Microglia are brain-resident macrophages and play pivotal roles in central nervous system (CNS) development, homeostasis and pathology. Calreticulin and LRPAP-1 are ubiquitously expressed protein chaperones that aid in protein folding and processing within the endoplasmic reticulum (ER). Both proteins might also be released into the extracellular space, but, if so, it is unclear whether and how they affect microglial functions when present extracellularly.

Microglia are the primary innate cells of the CNS and one of the first cell types to respond to signs of injury or inflammation. However, the mechanisms that mediate and regulate this early immune response are unclear. In this work, I show stressed microglia (inflamed, ER-stressed or apoptotic) and neurons (crushed) release calreticulin into the extracellular culture media, where it reaches nanomolar levels. Applications of nanomolar calreticulin activated microglia in culture to release pro-inflammatory cytokines and chemokines, and inhibited microglial proliferation. Nanomolar calreticulin also upregulated surface MHC-II and upregulated the expression and release of APOE, but did not change the expression of 11 other genes associated with disease-associated microglia. Microglia also migrated towards media containing extracellular calreticulin. Overall, this suggests that calreticulin can be released from stressed brain cells, and this released calreticulin can act as an alarmin to recruit and activate microglia.

Calreticulin apparently activated microglia by stimulating toll-like receptor 4 (TLR4) signalling, as nanomolar calreticulin could not activate microglia or a TLR4 reporter line when i) intracellular TLR4 signalling was blocked, ii) binding to TLR4 was blocked with function blocking antibodies, or iii) the hydrophobic binding pocket formed between TLR4 and its co-receptor MD2 was blocked. Microglial activation was also inhibited when calreticulin was pretreated with sugars, so TLR4 activation may require calreticulin’s carbohydrate-binding domain. Calreticulin partially oligomerised under the same conditions used to activate microglia, so oligomeric calreticulin might contribute to activation, but this remains unclear. Thus, calreticulin is a microglial alarmin, and activates microglia by activating TLR4.

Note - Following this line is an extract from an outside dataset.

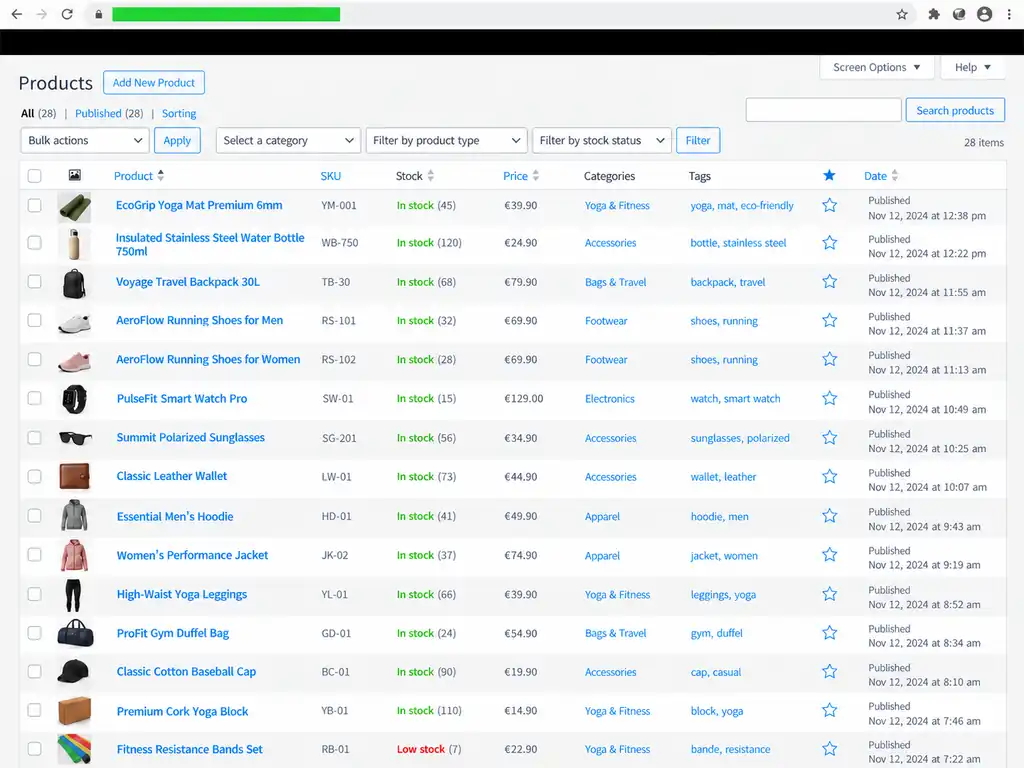1024x768 pixels.
Task: Open the browser profile avatar icon
Action: point(984,14)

LRP-1 and related LDL family receptors mediate many cell functions, and these receptors are inhibitable by extracellular LRPAP-1. However, it is not known whether extracellular LRPAP-1 is a physiological (or pathological) regulator of these receptors, because it is not known whether LRPAP-1 is released extracellularly in physiological conditions and concentrations sufficient to inhibit these receptors. In this work, I found that microglia activated with LPS or ER-stressed with tunicamycin released nanomolar levels of LRPAP-1. Released LRPAP-1 was detected on the surface of microglia, and anti-LRPAP-1 antibodies induced internalisation to peri-nuclear compartments, consistent with LRPAP-1 being bound to endocytic LDL family receptors. Extracellular LRPAP-1, applied at levels released by stressed microglia, did not activate microglia, nor did it prevent LPS neurotoxicity in mixed neuronal-glial cultures. However, extracellular LRPAP-1 did inhibit microglial phagocytosis of dead cells and isolated synapses.

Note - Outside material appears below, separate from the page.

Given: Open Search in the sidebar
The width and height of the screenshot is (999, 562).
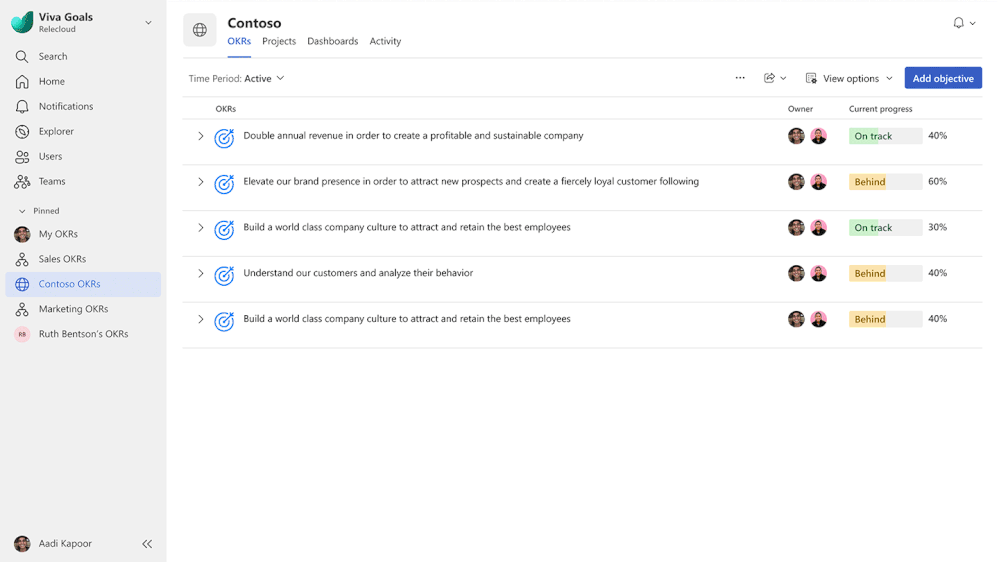Looking at the screenshot, I should 53,57.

Amyloid beta (Ab) is implicated in Alzheimer’s disease (AD), and LRPAP-1 can bind and regulate Ab uptake in a variety of cells. I show extracellular LRPAP-1 regulates microglial uptake of Ab in a serum- and concentration dependent manner. Extracellular LRPAP-1 inhibited Ab fibrillization. In mixed neuronal-glial cultures, extracellular LRPAP-1 increased Ab bound and/or internalised by neurons but reduced Ab neurotoxicity. Thus. LRPAP-1 can be released by stressed microglia to inhibit microglial phagocytosis, inhibit Ab fibrillization and inhibit Ab neurotoxicity. More generally, this work supports the novel concept that released LRPAP-1 may be an extracellular regulator of LRP-1 and related LDL family receptors and their multiple functions.

Taken together, these findings indicate that calreticulin and LRPAP-1 are secretable regulators of microglial function and are extracellular chaperones.